• Stored items
━━━━━━━━
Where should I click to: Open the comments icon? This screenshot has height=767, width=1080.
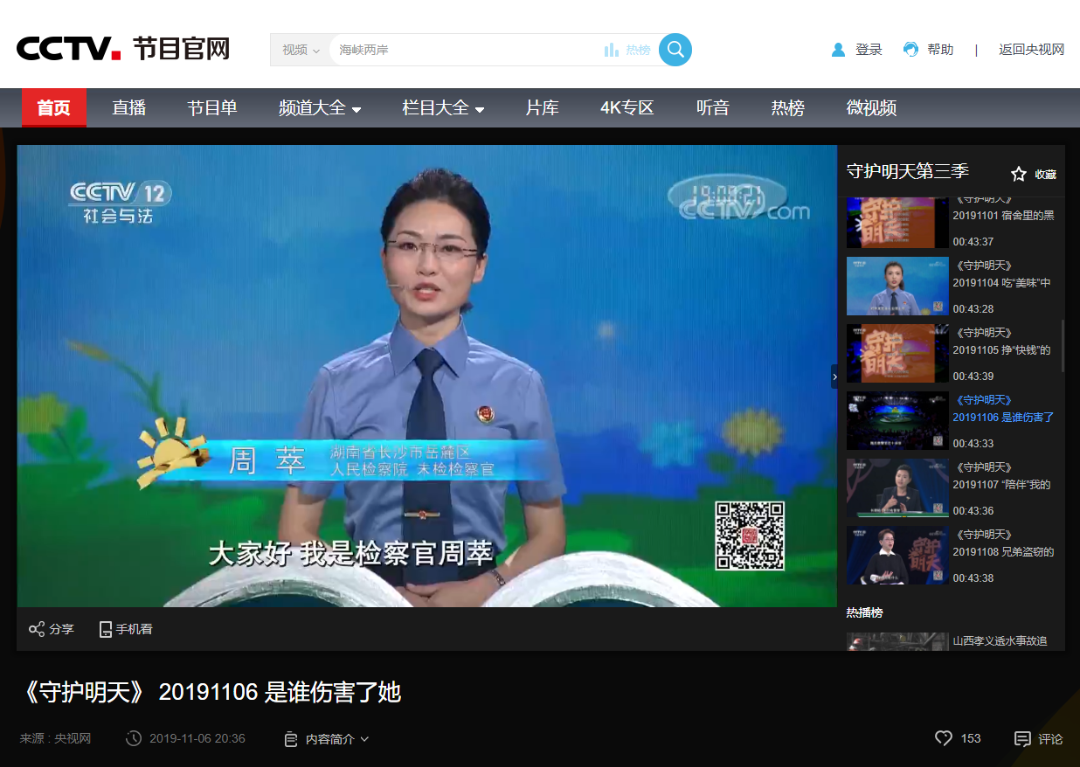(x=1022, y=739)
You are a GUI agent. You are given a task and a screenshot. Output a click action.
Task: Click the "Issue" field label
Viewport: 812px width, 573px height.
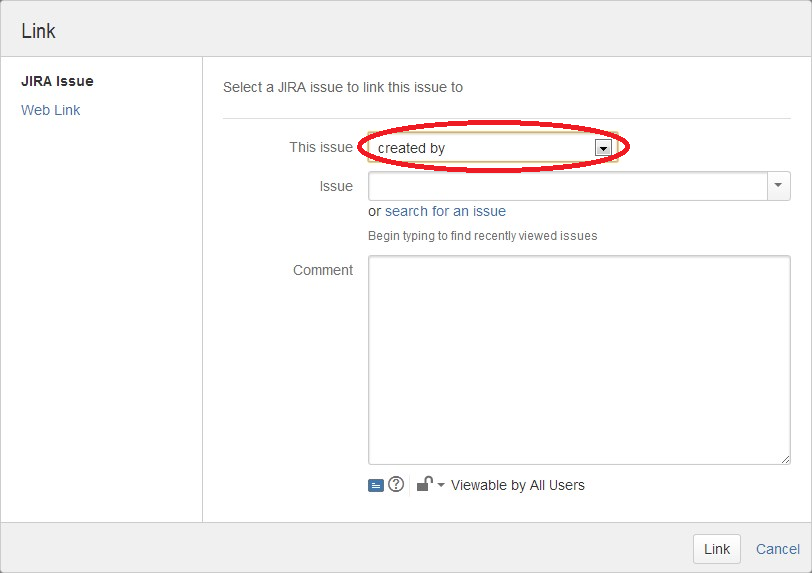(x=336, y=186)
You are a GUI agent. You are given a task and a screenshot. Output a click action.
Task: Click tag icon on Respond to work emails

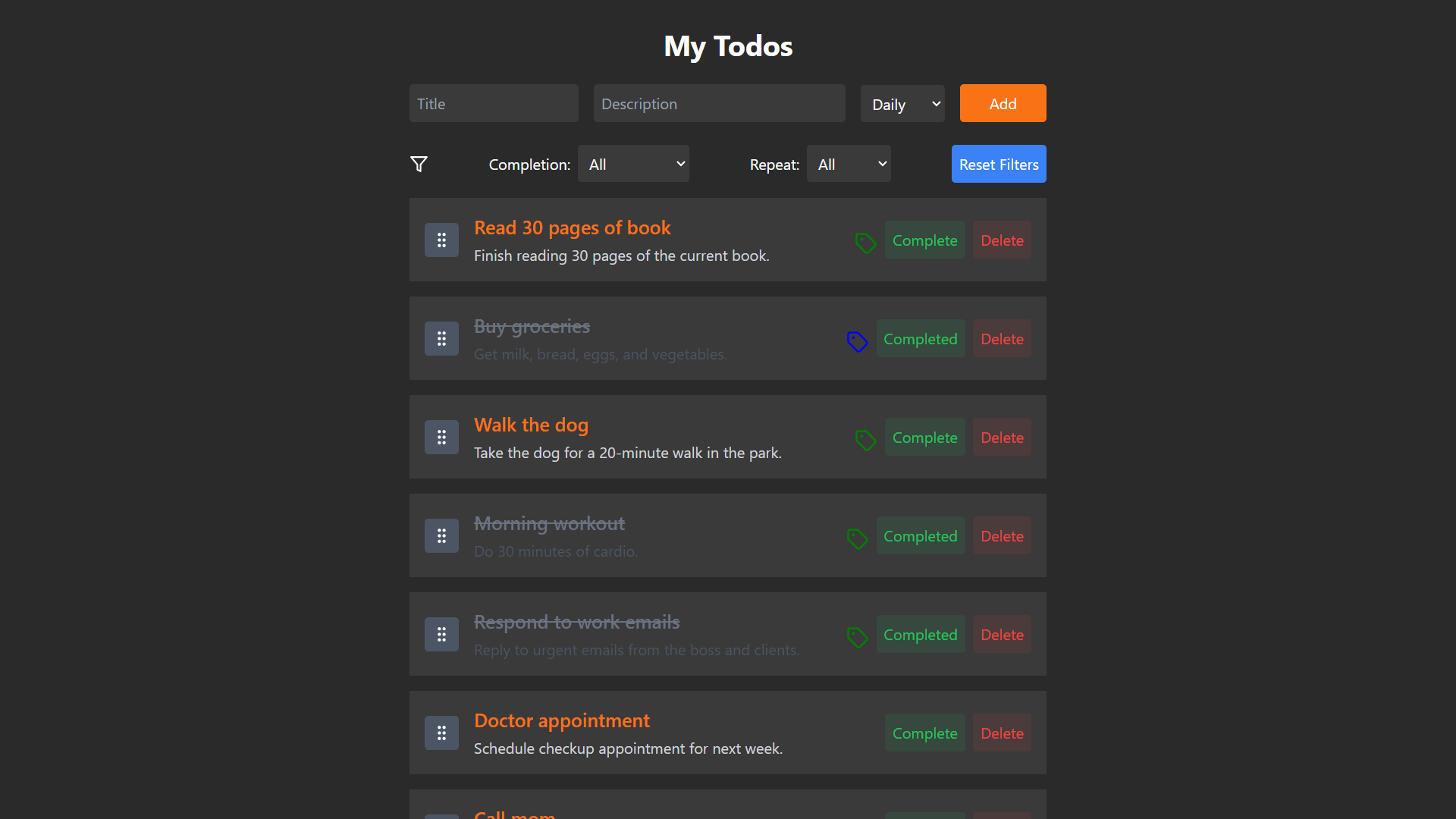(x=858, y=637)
━━━━━━━━
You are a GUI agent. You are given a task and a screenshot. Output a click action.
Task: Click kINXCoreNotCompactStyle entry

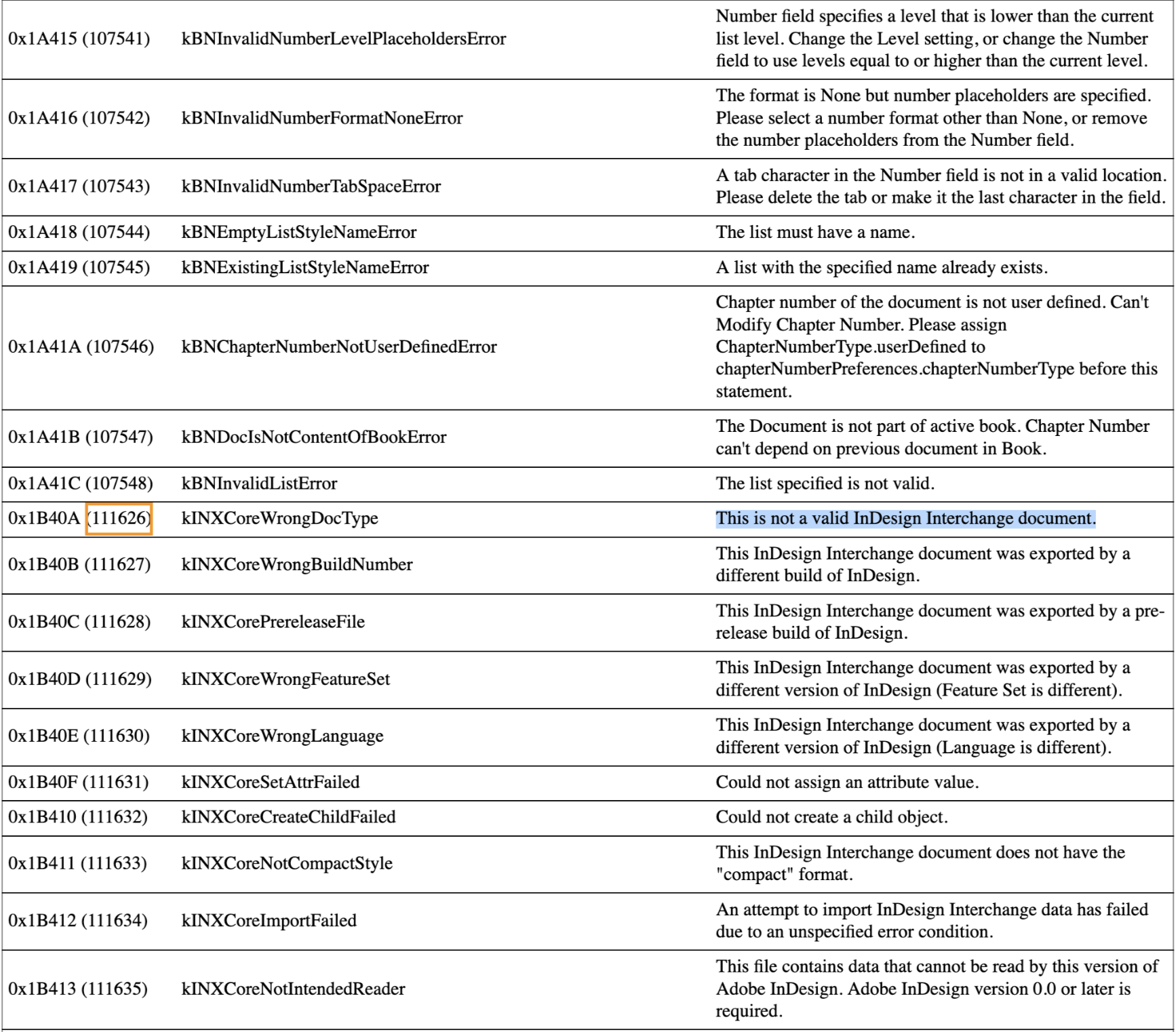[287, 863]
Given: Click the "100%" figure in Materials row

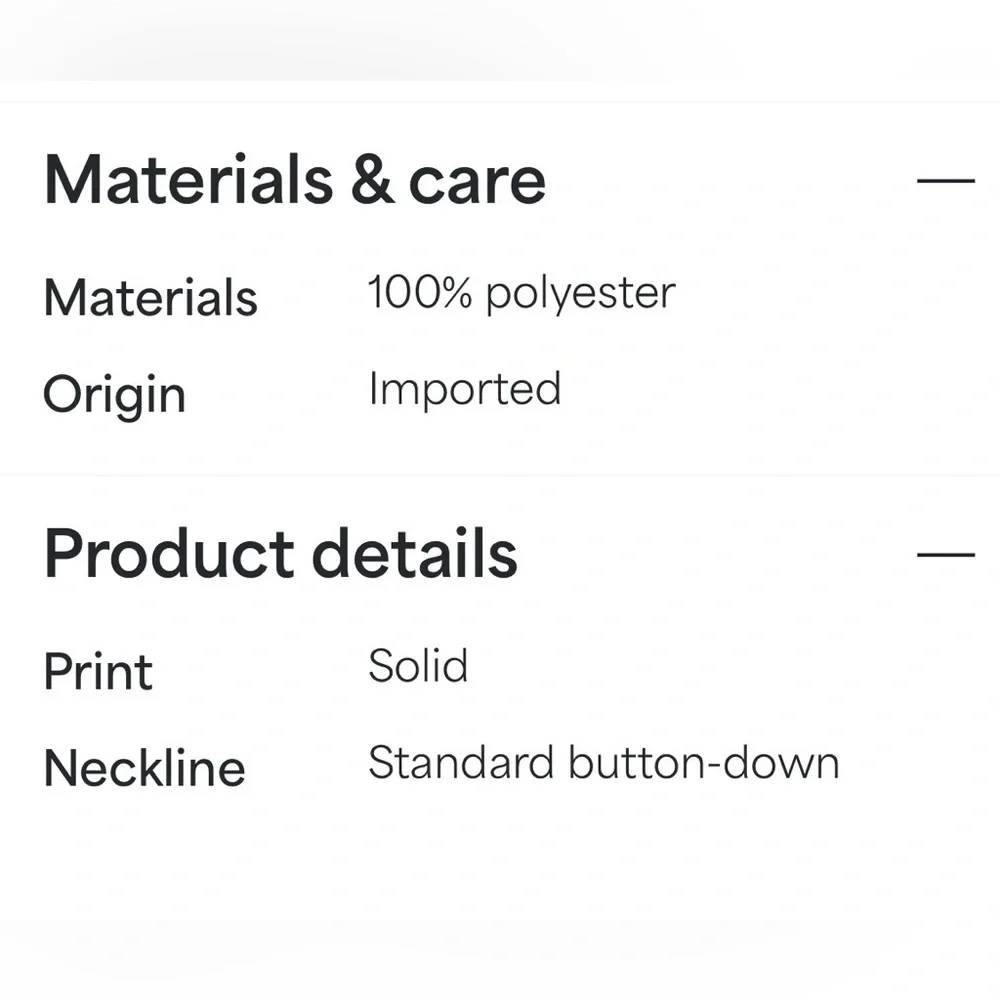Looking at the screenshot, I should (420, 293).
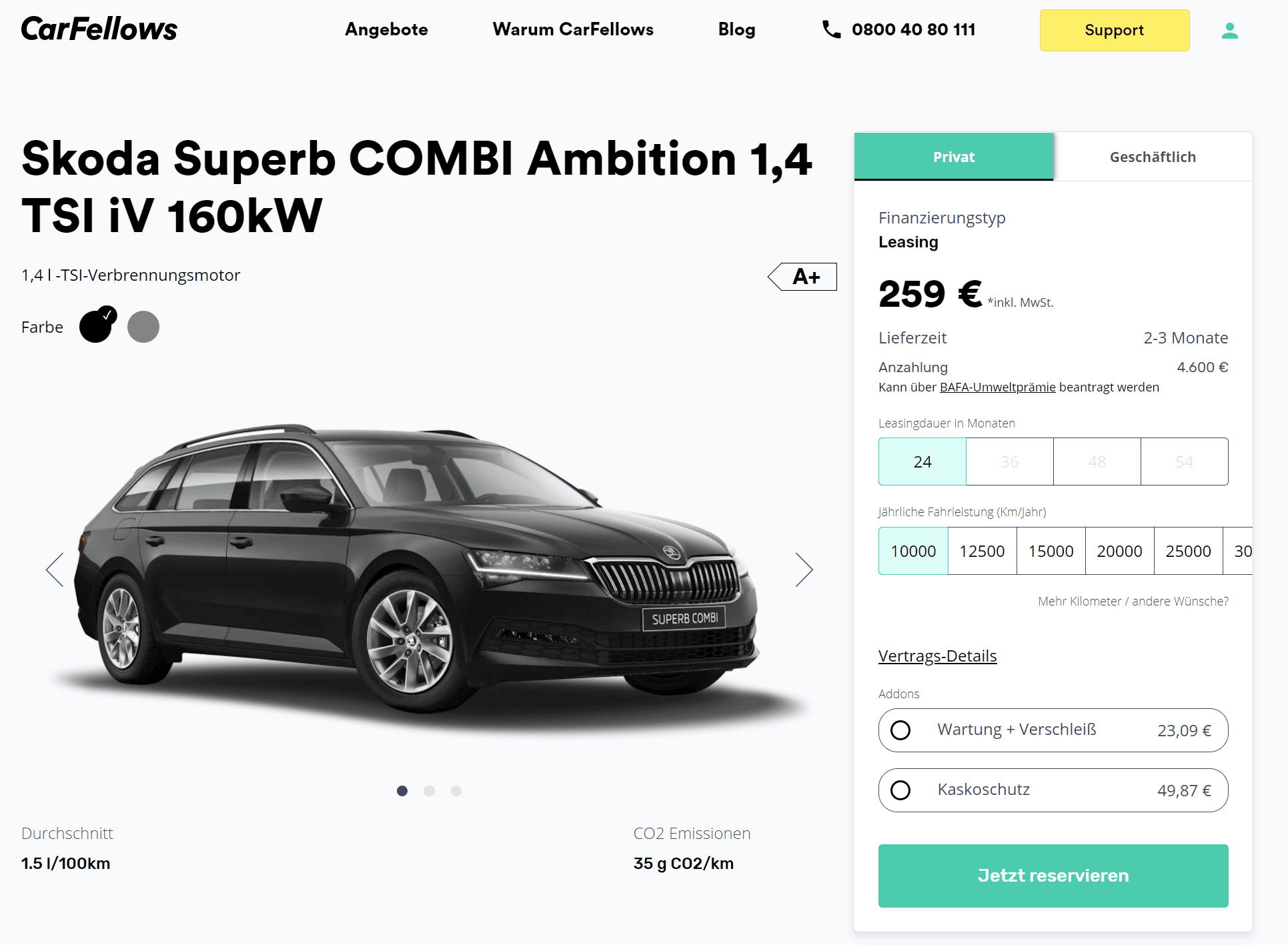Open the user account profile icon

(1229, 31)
━━━━━━━━
• Problem description
The lines to set down run from the line with "Where should I" up to and including the line with "Task: Click the" in the entries above. Reproduce them exactly, with no pictures.

• Result of the exercise
Where should I click to: Open the comments icon? This screenshot has height=767, width=1080.
(x=1022, y=739)
You are a GUI agent. You are given a task and a screenshot. Output a click action.
Task: Click the "Issue" field label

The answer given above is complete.